The Brief
Minos AI is a decentralized genomics platform built on Bittensor Subnet 107 — using an incentive-driven competitive framework to advance the accuracy of DNA variant calling, the process of identifying mutations from sequencing data.
The problem Minos addresses is a well-funded, unsolved one: despite significant investment from institutions including Google and the Broad Institute, no single variant-calling tool consistently outperforms others across all genomic contexts. As DNA sequencing costs have fallen dramatically, the bottleneck has shifted from generating data to analysing it with sufficient accuracy for clinical use.
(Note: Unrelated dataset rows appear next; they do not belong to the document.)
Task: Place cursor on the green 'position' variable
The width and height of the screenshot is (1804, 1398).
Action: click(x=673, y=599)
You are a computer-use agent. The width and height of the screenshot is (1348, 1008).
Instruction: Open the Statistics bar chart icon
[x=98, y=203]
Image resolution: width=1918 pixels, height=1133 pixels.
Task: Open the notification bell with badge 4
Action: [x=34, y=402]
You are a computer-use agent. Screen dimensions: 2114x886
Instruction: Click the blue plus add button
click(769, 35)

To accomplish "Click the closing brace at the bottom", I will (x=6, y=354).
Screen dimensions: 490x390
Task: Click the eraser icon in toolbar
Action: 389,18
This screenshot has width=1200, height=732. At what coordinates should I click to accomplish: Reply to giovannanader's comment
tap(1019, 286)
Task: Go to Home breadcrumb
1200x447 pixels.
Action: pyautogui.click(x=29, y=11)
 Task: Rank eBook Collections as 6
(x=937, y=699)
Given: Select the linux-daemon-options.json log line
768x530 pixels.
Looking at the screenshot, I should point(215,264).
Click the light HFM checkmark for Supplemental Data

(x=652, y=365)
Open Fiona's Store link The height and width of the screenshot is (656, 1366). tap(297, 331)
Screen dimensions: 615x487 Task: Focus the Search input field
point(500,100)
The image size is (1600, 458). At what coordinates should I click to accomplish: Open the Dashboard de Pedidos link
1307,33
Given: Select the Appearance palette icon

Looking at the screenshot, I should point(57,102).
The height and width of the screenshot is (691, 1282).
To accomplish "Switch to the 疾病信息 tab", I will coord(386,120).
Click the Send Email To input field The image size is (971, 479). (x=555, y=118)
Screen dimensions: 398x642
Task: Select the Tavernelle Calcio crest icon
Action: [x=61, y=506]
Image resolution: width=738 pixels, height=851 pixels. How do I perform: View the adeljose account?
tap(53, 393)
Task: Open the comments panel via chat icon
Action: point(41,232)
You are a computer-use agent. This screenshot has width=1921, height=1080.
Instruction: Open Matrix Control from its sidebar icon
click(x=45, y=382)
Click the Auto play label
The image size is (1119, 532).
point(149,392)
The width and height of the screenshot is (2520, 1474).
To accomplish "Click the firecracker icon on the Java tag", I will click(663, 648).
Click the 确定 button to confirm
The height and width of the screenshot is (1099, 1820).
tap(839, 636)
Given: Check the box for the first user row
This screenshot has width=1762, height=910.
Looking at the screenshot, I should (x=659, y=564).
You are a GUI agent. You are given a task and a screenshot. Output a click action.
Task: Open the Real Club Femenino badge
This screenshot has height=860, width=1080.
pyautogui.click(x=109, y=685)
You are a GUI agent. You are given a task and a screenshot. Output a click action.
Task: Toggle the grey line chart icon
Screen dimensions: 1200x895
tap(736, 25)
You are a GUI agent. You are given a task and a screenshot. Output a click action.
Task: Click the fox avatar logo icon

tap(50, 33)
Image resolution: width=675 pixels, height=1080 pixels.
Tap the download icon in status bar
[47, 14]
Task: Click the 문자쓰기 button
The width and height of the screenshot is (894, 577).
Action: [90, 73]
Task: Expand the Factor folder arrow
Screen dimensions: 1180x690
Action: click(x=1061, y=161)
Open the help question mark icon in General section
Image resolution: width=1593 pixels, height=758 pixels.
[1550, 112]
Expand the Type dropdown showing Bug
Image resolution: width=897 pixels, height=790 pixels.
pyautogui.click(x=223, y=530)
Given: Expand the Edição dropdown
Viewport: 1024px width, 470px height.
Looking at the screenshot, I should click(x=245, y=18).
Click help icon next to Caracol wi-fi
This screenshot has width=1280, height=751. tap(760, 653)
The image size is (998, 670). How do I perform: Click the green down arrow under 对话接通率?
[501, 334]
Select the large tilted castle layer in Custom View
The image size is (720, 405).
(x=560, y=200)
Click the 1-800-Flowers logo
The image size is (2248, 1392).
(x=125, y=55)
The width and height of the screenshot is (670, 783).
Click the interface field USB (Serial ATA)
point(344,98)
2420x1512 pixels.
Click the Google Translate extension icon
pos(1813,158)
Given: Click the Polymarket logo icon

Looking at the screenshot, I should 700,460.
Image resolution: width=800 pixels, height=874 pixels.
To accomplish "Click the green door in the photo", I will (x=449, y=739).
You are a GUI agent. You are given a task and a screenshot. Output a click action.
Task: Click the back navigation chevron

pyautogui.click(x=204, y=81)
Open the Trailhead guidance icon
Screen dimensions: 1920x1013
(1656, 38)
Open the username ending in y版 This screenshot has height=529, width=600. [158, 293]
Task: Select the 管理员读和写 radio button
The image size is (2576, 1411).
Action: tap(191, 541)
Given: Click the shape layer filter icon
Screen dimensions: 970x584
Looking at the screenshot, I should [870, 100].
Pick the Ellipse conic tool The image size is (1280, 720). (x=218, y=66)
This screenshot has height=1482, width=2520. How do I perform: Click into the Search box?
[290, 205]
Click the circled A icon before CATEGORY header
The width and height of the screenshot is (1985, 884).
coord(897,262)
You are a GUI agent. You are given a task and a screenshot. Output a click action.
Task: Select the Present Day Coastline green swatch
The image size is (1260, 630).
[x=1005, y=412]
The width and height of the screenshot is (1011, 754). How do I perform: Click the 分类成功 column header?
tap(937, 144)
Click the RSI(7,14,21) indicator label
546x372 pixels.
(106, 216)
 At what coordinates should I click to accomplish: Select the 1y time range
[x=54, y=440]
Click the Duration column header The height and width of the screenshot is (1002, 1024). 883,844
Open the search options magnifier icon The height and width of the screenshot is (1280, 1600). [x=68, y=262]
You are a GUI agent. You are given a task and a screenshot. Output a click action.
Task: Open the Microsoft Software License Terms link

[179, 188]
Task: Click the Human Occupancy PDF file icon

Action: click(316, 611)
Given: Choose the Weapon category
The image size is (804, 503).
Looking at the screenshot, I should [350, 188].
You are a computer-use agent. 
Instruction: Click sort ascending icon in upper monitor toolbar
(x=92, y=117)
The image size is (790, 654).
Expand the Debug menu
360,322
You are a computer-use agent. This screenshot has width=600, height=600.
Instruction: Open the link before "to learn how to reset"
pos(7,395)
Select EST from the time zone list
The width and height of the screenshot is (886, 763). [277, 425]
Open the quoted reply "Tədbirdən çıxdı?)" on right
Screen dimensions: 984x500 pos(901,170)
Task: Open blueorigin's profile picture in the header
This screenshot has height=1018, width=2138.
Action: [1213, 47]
The whitepaper needed to communicate a technically dense, multi-layered system to two distinct audiences: genomics researchers who understand the biology but may be unfamiliar with decentralised incentive systems, and Web3-native readers who understand Bittensor mechanics but have no genomics background.
What I Built
A comprehensive technical whitepaper covering the full Minos AI platform:
- Problem Framing — Clear, precise articulation of why variant calling remains an open problem, grounding the Minos approach in the real limitations of existing tools and the clinical stakes of improving accuracy
- HelixForge Methodology — Technical documentation of Minos’s synthetic mutation injection system — how challenge genomes are generated, how hidden mutations are embedded, and why this approach produces a more robust evaluation signal than static benchmarks
- Evaluation Framework — Documentation of the blind scoring system, multi-component accuracy metrics, and the EMA smoothing and Winner-Take-All incentive design that drives continuous optimisation from network miners
- Deployment Roadmap — Clear documentation of the five-phase deployment plan, connecting the technical milestones to the three value-creation outcomes: a validated synthetic genome database, a consensus variant caller exceeding individual tools, and accessible clinical infrastructure
- Audience Bridging — Layered explanations that allow both genomics experts and Bittensor-native readers to engage with the material at the depth they need, without either audience being forced through content irrelevant to their understanding
Approach
Whitepaper writing for a technically complex, dual-audience product is fundamentally a translation problem. The science has to be accurate enough to withstand scrutiny from domain experts. The system design has to be clear enough for a Web3 reader who has never encountered variant calling before. Neither audience should have to work hard to find what’s relevant to them.
The structure followed a deliberate progression: establish the problem in terms both audiences recognise, introduce the Minos mechanism with enough technical depth to be credible, then ground the roadmap in concrete, sequenced outcomes rather than abstract vision.
Every technical claim in the whitepaper was verified against the underlying system documentation and research context before it was written.
Results
A production whitepaper that communicates a genuinely novel approach to one of genomics’ hardest open problems — clearly enough for institutional stakeholders in hospitals, biobanks, and pharmaceutical companies to evaluate Minos AI’s infrastructure as a serious clinical candidate.